## WRITTEN PROBLEM:
Reproduce the listing below verbatim, from its first line through the line containing "Looking at the screenshot, I should pos(1750,333).", with both of those lines included.

## DATA PROVIDED:
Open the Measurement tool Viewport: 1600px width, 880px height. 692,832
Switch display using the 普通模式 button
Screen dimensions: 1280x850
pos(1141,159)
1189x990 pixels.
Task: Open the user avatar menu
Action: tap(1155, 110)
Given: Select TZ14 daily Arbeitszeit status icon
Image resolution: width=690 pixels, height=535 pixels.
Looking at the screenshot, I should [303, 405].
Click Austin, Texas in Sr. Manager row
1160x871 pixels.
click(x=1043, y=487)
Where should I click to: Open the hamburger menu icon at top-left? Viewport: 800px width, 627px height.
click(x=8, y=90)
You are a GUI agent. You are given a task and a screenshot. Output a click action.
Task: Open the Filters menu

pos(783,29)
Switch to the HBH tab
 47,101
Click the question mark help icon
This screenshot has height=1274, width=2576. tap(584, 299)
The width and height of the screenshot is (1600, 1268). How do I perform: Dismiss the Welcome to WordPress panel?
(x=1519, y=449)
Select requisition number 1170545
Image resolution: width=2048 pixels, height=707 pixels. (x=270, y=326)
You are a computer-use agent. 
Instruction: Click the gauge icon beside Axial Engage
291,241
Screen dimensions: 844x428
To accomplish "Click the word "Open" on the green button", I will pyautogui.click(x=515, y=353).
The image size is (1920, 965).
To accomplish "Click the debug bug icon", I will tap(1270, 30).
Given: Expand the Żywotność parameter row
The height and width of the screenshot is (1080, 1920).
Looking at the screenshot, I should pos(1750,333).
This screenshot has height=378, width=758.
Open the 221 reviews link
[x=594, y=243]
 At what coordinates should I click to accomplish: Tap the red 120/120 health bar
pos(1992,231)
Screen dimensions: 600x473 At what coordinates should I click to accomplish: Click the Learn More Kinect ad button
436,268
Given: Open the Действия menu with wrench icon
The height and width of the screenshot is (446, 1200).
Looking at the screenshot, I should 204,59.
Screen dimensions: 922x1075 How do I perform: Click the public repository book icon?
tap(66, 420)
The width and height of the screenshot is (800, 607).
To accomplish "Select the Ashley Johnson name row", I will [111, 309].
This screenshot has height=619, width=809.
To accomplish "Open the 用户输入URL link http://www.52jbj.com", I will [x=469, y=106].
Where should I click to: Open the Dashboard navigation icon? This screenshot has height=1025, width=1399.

## RESULT OF THE TASK:
Open the Measurement tool Viewport: 1600px width, 880px height. 692,832
Switch display using the 普通模式 button
Screen dimensions: 1280x850
pos(1141,159)
1189x990 pixels.
Task: Open the user avatar menu
Action: tap(1155, 110)
Given: Select TZ14 daily Arbeitszeit status icon
Image resolution: width=690 pixels, height=535 pixels.
Looking at the screenshot, I should [303, 405].
Click Austin, Texas in Sr. Manager row
1160x871 pixels.
click(x=1043, y=487)
Where should I click to: Open the hamburger menu icon at top-left? Viewport: 800px width, 627px height.
click(x=8, y=90)
You are a GUI agent. You are given a task and a screenshot. Output a click action.
Task: Open the Filters menu

pos(783,29)
Switch to the HBH tab
 47,101
Click the question mark help icon
This screenshot has height=1274, width=2576. tap(584, 299)
The width and height of the screenshot is (1600, 1268). How do I perform: Dismiss the Welcome to WordPress panel?
(x=1519, y=449)
Select requisition number 1170545
Image resolution: width=2048 pixels, height=707 pixels. (x=270, y=326)
You are a computer-use agent. 
Instruction: Click the gauge icon beside Axial Engage
291,241
Screen dimensions: 844x428
To accomplish "Click the word "Open" on the green button", I will pyautogui.click(x=515, y=353).
The image size is (1920, 965).
To accomplish "Click the debug bug icon", I will tap(1270, 30).
Given: Expand the Żywotność parameter row
The height and width of the screenshot is (1080, 1920).
Looking at the screenshot, I should pos(1750,333).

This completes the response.